Data section.
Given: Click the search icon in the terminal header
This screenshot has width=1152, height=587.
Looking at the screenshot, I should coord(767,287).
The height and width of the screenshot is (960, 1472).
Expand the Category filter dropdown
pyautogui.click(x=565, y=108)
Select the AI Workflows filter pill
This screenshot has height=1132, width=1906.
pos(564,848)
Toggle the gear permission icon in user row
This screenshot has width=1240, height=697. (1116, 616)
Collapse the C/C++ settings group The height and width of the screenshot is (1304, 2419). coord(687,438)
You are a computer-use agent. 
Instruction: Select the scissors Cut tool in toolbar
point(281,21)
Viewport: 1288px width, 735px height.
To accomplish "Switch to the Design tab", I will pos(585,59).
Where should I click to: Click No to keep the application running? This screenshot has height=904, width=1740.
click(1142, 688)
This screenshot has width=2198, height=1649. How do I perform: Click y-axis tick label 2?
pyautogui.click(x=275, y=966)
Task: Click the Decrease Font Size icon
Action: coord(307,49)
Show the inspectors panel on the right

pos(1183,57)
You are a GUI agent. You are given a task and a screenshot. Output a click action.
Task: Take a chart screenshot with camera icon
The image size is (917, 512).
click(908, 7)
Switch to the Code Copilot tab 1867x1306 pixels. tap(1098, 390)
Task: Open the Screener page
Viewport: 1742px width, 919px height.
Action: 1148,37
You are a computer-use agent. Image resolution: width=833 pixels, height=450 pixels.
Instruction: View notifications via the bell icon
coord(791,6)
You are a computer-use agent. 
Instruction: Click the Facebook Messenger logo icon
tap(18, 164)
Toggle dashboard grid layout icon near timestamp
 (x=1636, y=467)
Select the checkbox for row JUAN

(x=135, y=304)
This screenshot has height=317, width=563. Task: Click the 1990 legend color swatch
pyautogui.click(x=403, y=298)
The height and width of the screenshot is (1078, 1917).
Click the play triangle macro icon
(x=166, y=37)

What the task asks.
How many of the lines above contain the string "pixels"? Give the number only.

Response to this task.
2